Com isso, está faltando carne. Em 2021, os EUA importaram 10% do consumo doméstico, segundo relatório do USDA. Ano passado, a fatia passou a 20%, de acordo com a reportagem de ontem do Wall Street Journal. A escassez explica a disparada de preços, de um item muito consumido pelo americano médio, que pesa no bolso do eleitorado e, portanto, na popularidade de Trump, lembrou o sócio da MB Agro.
Os EUA restringem as importações usando cotas, ou seja, os países podem vender com tarifa baixa até determinada quantidade; a partir desse limite, há uma tarifa de pouco mais de 26% — isso antes mesmo do tarifaço generalizado anunciado em 2025. O governo Trump pretende suspender temporariamente essa restrição de cotas.
Esses limites variam conforme o país. Produtores e fornecedores tradicionais dos EUA, como Austrália, Nova Zelândia, Argentina e Uruguai, têm quantidades específicas para cada um. O Brasil entra na cota de “outros países”, de 65 mil toneladas por ano.

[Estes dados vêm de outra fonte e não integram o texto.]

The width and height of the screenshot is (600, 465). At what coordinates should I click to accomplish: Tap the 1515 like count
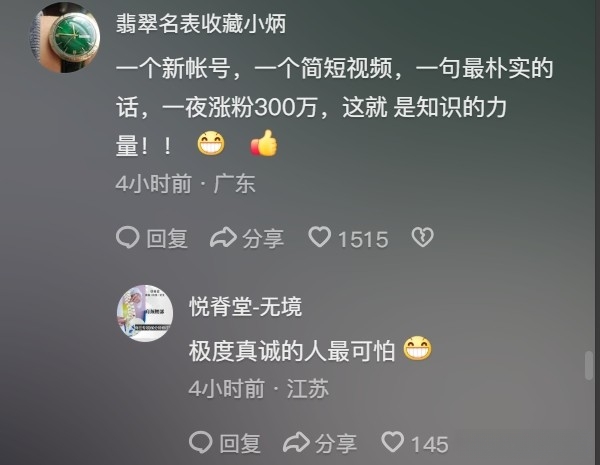(363, 240)
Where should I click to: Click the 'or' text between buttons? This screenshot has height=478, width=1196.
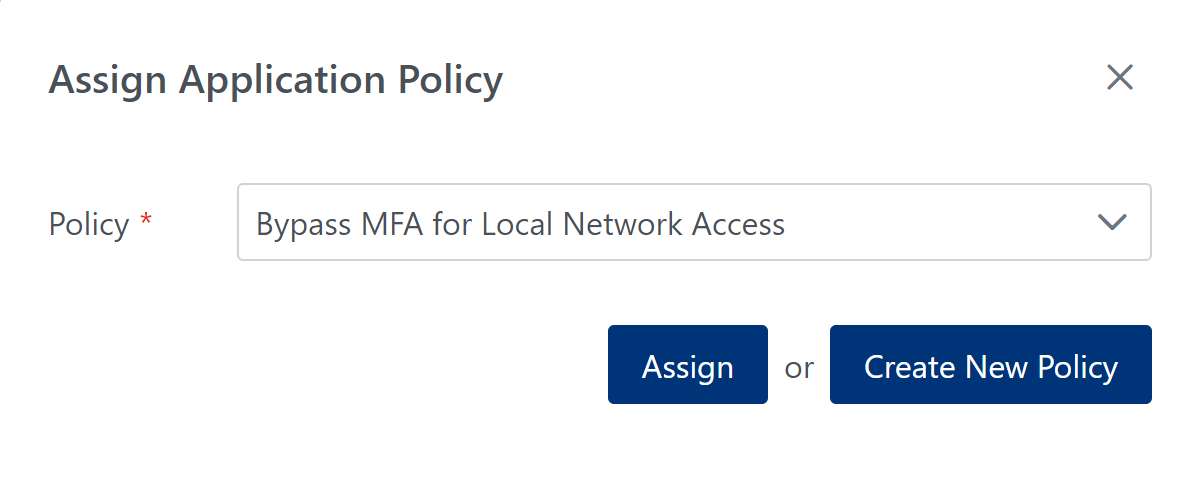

Dada a falta de carnes no mercado americano, o Brasil vinha exportando para lá acima do limite, mesmo com a tarifa maior. Ano passado, foram 126 mil toneladas, na soma de carnes congeladas, frescas e resfriadas, segundo o Ministério do Desenvolvimento, Indústria, Comércio e Serviços (Mdic). Apenas nos quatro primeiros meses deste ano, a mesma quantidade foi atingida.
— Se zerar mesmo todo mundo, o Brasil vai nadar de braçada — disse Hausknecht.
China no limite
A flexibilização americana virá em boa hora para os produtores brasileiros por causa das restrições da China, maior mercado para o Brasil. No fim do ano passado, Pequim também anunciou uma política de cotas para melhorar os preços para os produtores locais, explicou Hausknecht.
O limite brasileiro poderá ser atingido já este mês, conforme o Citi. Assim, vendas que iriam para a China, mas esbarrariam no limite de lá, poderão ser direcionadas para os EUA.
Isso reduzirá a chance de alívio nos preços por aqui. “Uma demanda mais forte dos EUA ajuda a absorver parte do excedente potencial brasileiro, reduzindo o risco de que as carnes redirecionadas da China inundassem o mercado doméstico, pressionando (para baixo) os preços locais”, diz o relatório do Citi.